### The problem
Only the number is needed: how many lines in the entries below contain the string "width"?

### Data shown
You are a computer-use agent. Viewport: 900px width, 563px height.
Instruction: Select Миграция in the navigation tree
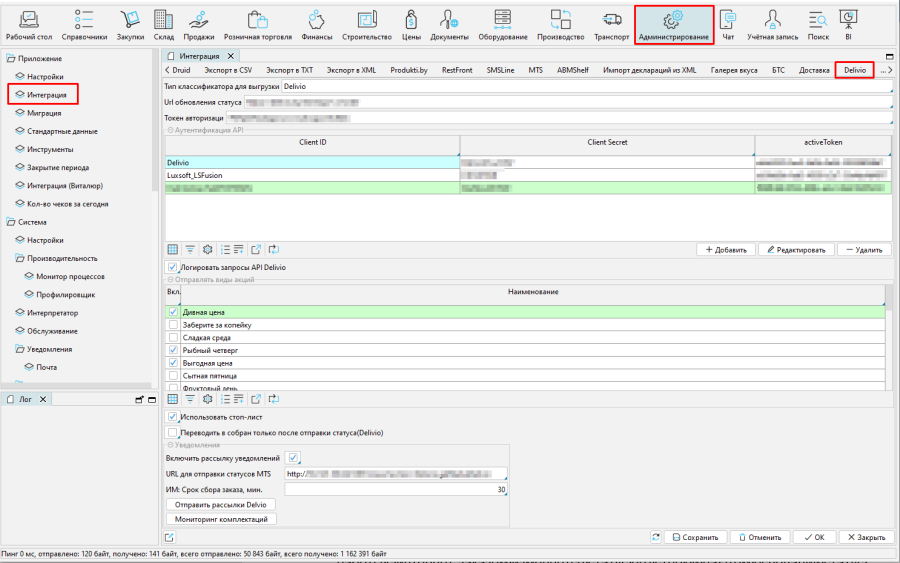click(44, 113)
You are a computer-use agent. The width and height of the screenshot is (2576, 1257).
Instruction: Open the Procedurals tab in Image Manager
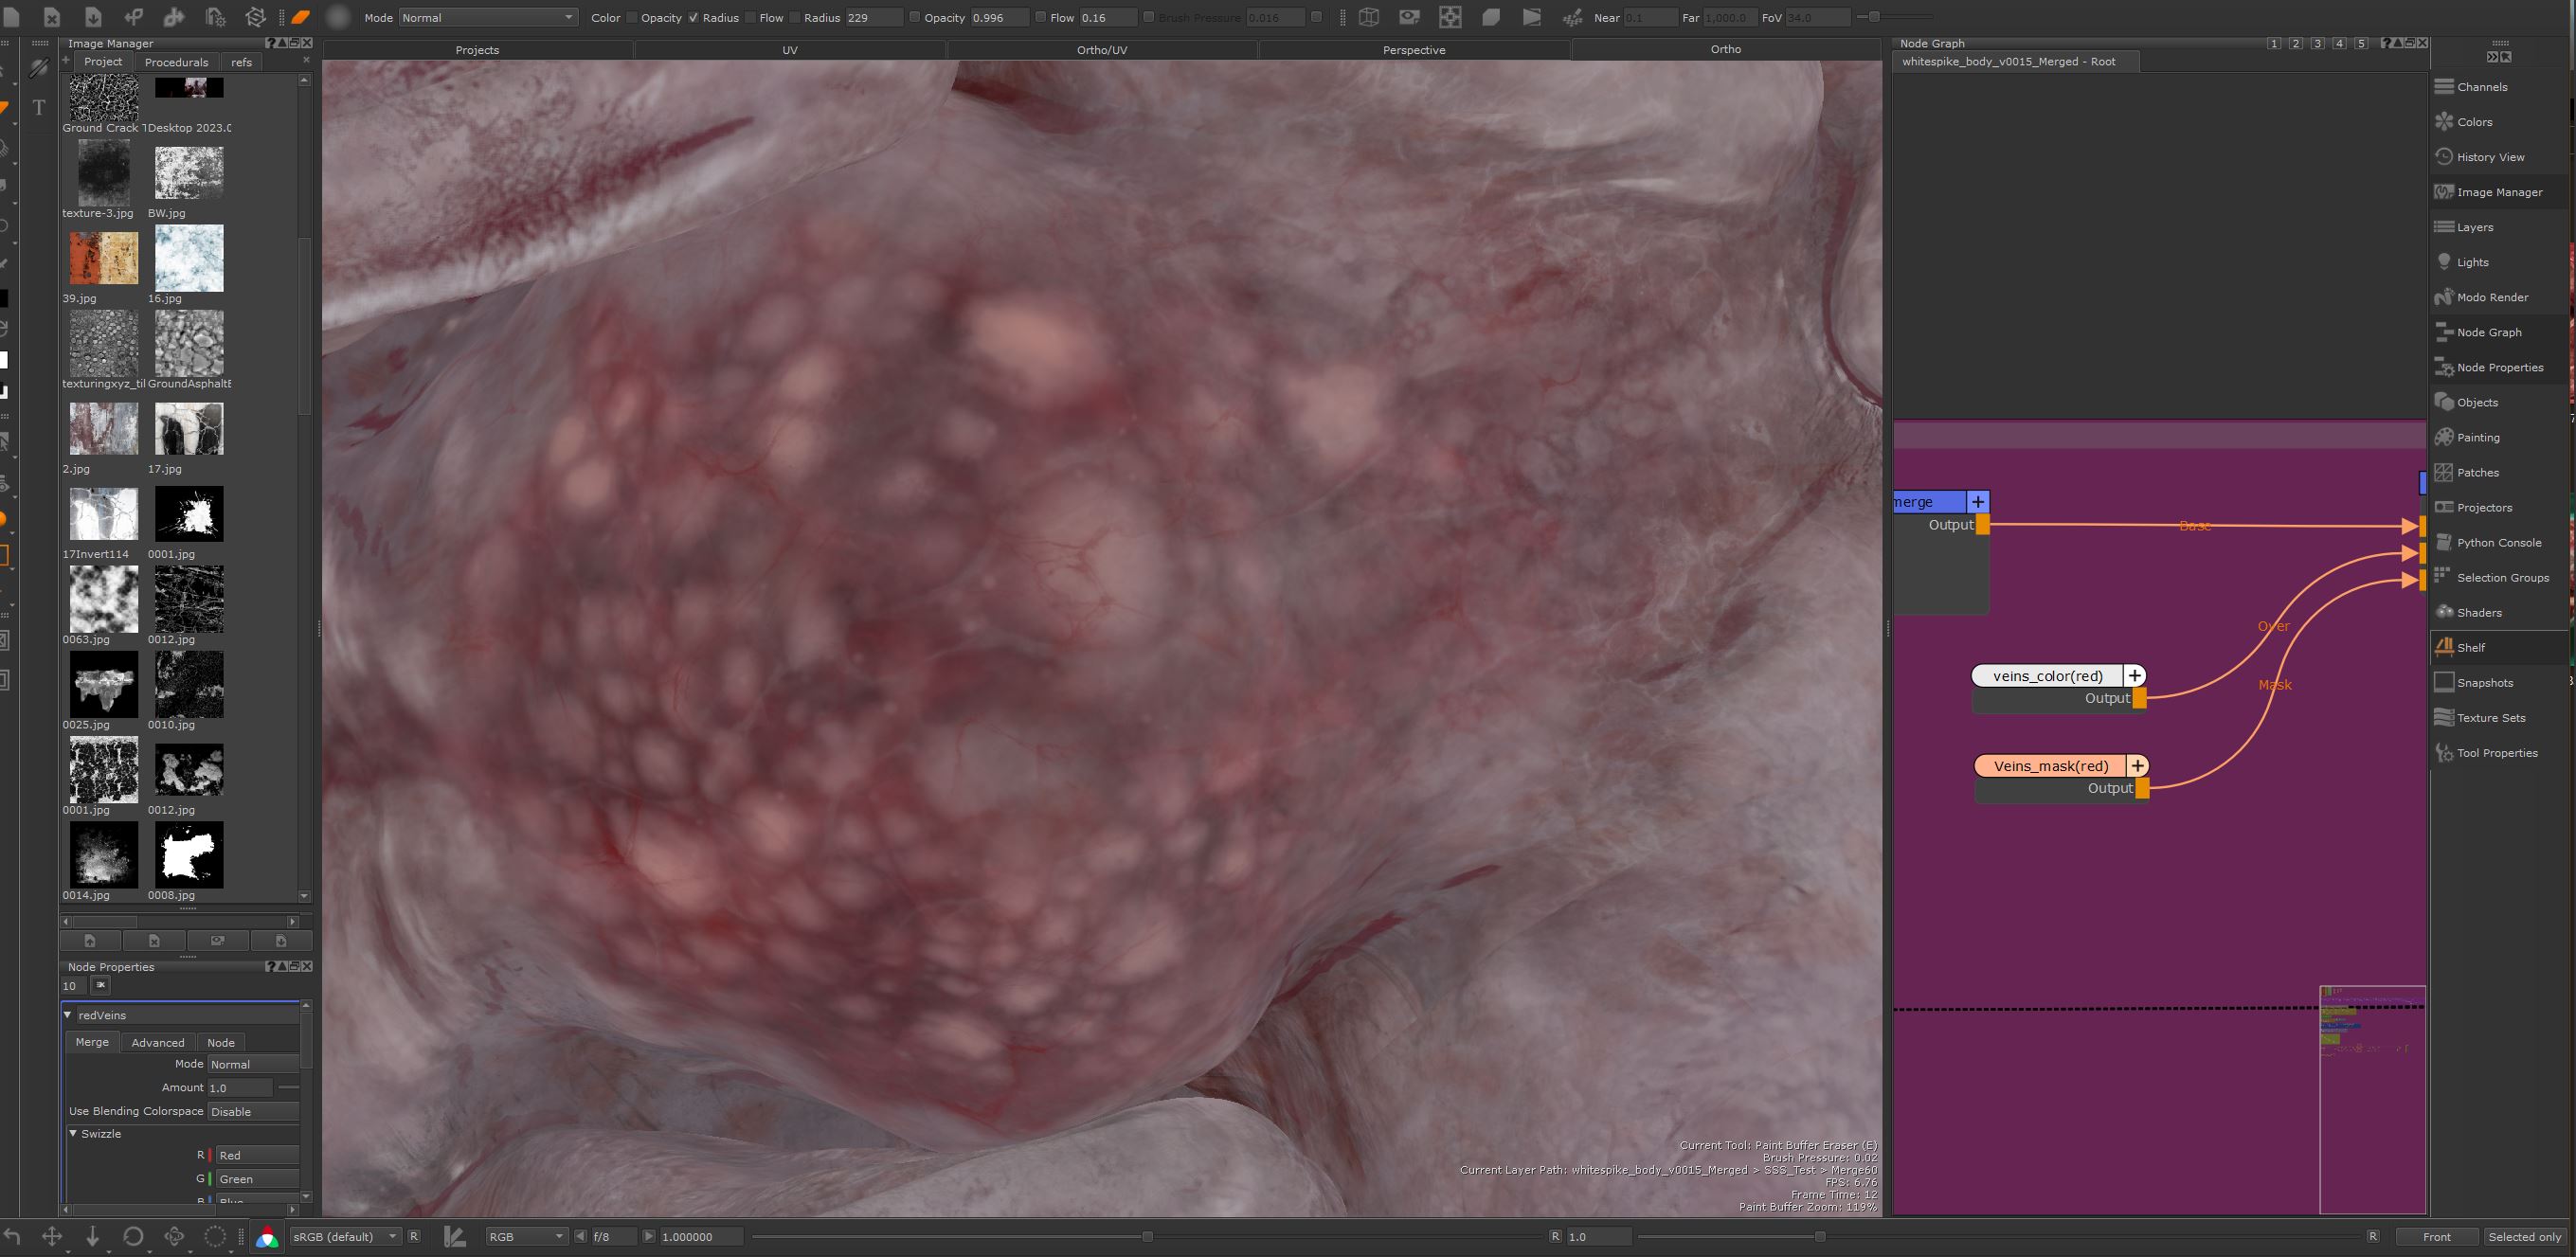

### Output for this exercise
2